§ **Raw data**:
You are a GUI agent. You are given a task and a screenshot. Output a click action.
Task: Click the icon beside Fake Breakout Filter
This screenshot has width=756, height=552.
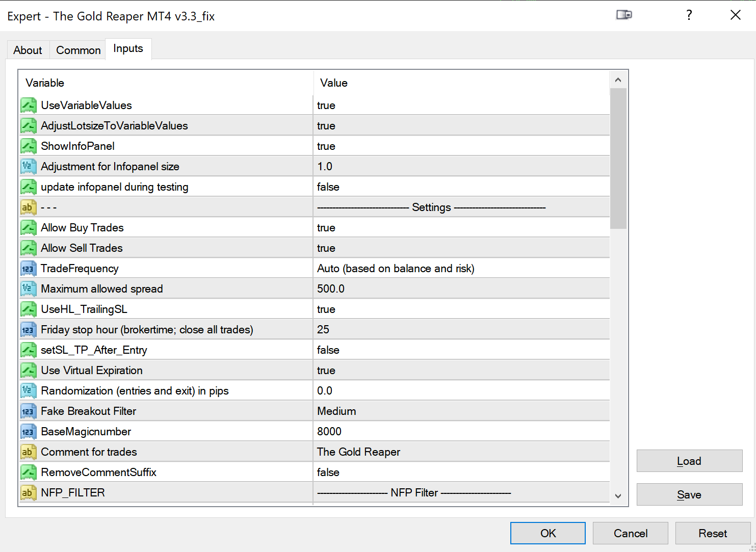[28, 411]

==

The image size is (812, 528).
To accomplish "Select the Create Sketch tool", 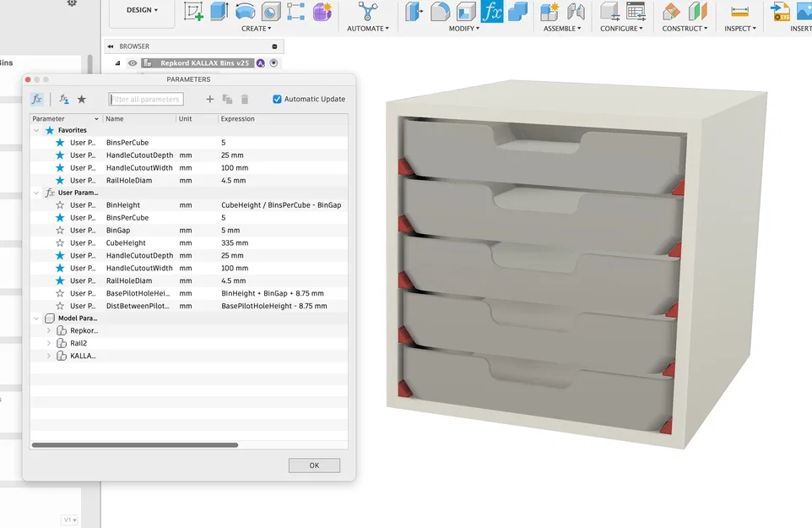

§ **Task item**: Start at the line containing "The image size is (812, 528)." above and stop at the line containing "the Create Sketch". Output those lines exactly, both included, but none of the pictures.

§ **Written solution**:
The image size is (812, 528).
To accomplish "Select the Create Sketch tool", 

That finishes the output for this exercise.